◆ **Assignment 1**: According to the loans text, how much does President Obama's Homeowner Affordability and Stability Plan provide, and for how many homeowners?
◆ **Assignment 2**: Reproduce the loans text word for word, starting at "Know the difference" and ending at "your credit report.".
◆ **Assignment 3**: Extend the loans text past its final sentence.

◆ **Extract**:
════
Know the difference between secured and unsecured loans.

Most consumers carry two types of loans.  Secured loans tied to an asset such as an automobile, boat, property or home.  Consumers take unsecured loans with the understanding that failure to repay the loan can result in repossession or foreclosure of the property.  Secured loans can be recalled any time the loan is in default and without warning to the consumer.  Rather than letting the loan default, it may be wiser to sell the vehicle outright and repay the loan.  You’ll avoid added fees, storage and towing charges and the bad mark on your credit report.

 

If you are having difficulty making mortgage payments, it is best to immediately call your lending agent.  Most lenders are willing to work with homeowners to avoid foreclosure and the government is also offering new mortgage interest rate reductions in the hopes of easing the recent mortgage crisis. President Obama’s Homeowner Affordability and Stability Plan provides some $75 billion in relief grants and mortgage modifications to 7 to 9 million homeowners.  The Plan also gives judges the power to modify home mortgages during bankruptcy.  Even if you were previously denied a change in your mortgage, it may be worth resubmitting your request to see if you qualify under the new legislation.
════
◆ **Data block**:
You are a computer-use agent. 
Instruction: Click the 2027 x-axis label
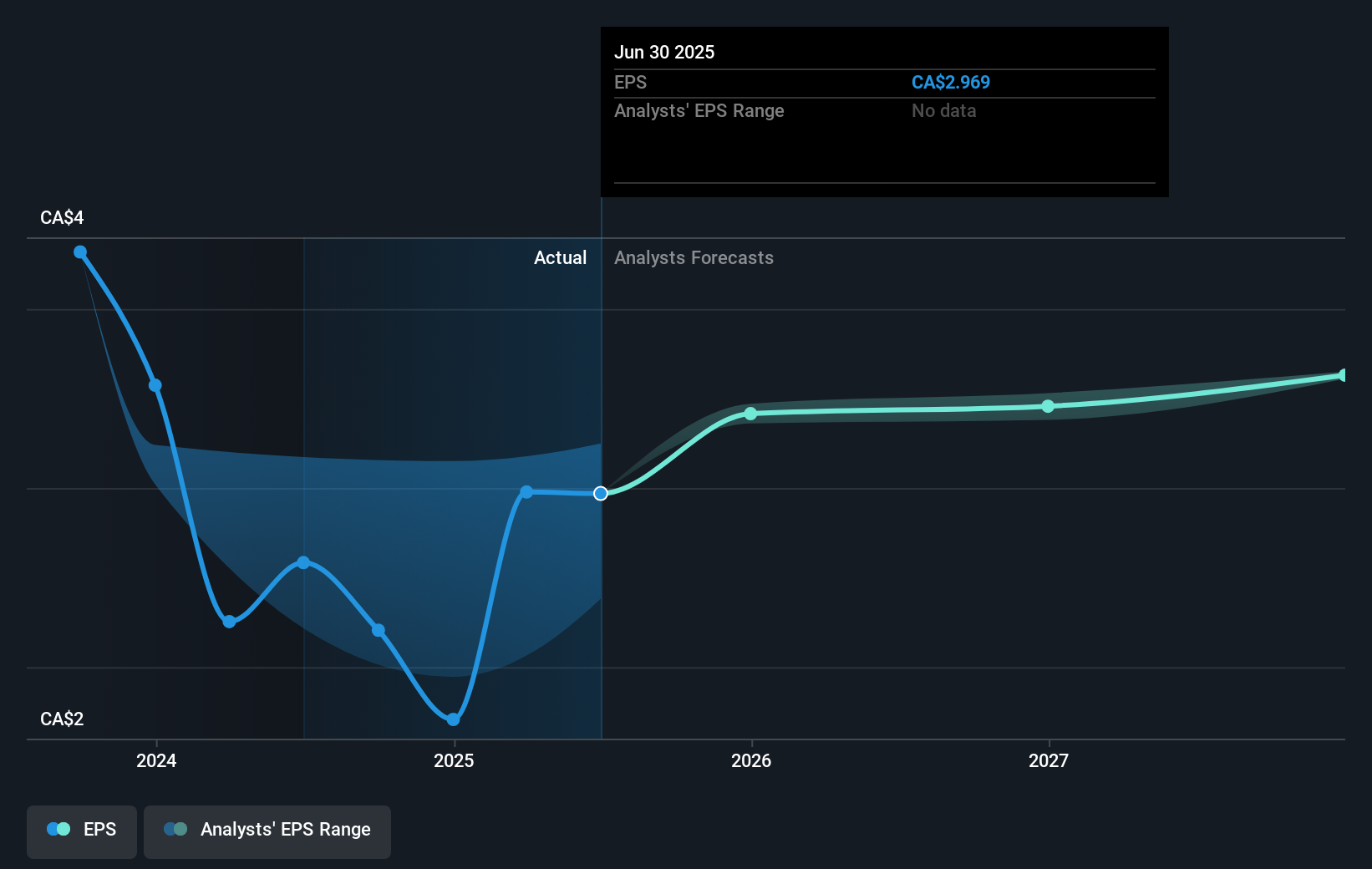point(1049,760)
════
◆ **Answer section 1**: Some $75 billion in relief grants and mortgage modifications, for 7 to 9 million homeowners.

◆ **Answer section 2**:
Know the difference between secured and unsecured loans.

Most consumers carry two types of loans.  Secured loans tied to an asset such as an automobile, boat, property or home.  Consumers take unsecured loans with the understanding that failure to repay the loan can result in repossession or foreclosure of the property.  Secured loans can be recalled any time the loan is in default and without warning to the consumer.  Rather than letting the loan default, it may be wiser to sell the vehicle outright and repay the loan.  You’ll avoid added fees, storage and towing charges and the bad mark on your credit report.

◆ **Answer section 3**:
 

Unsecured loans are not tied to any asset and usually include credit cards, signature loans, medical bills and other service debts.  While nothing can be repossessed, the creditors can petition the court to order you to make a monthly payment in order to ensure repayment of the debt.  If a debtor defaults on this hearing, a court can issue an arrest cupias. Again, an open line of communication with the credit card agencies may enable you to take advantage of reduced interest rates or other repayment programs available.

 

What can you do to help yourself?

 

Don’t hide from your creditors. Rather than letting all those calls go to voicemail, take the call and work to establish a modified repayment schedule with them.  Whether your reason is illness, layoff, or other situation, be honest and tell them why repayment is difficult. If you wait until the account is turned over to a collection agency, it will be too late and the creditor can no longer intervene to make modifications.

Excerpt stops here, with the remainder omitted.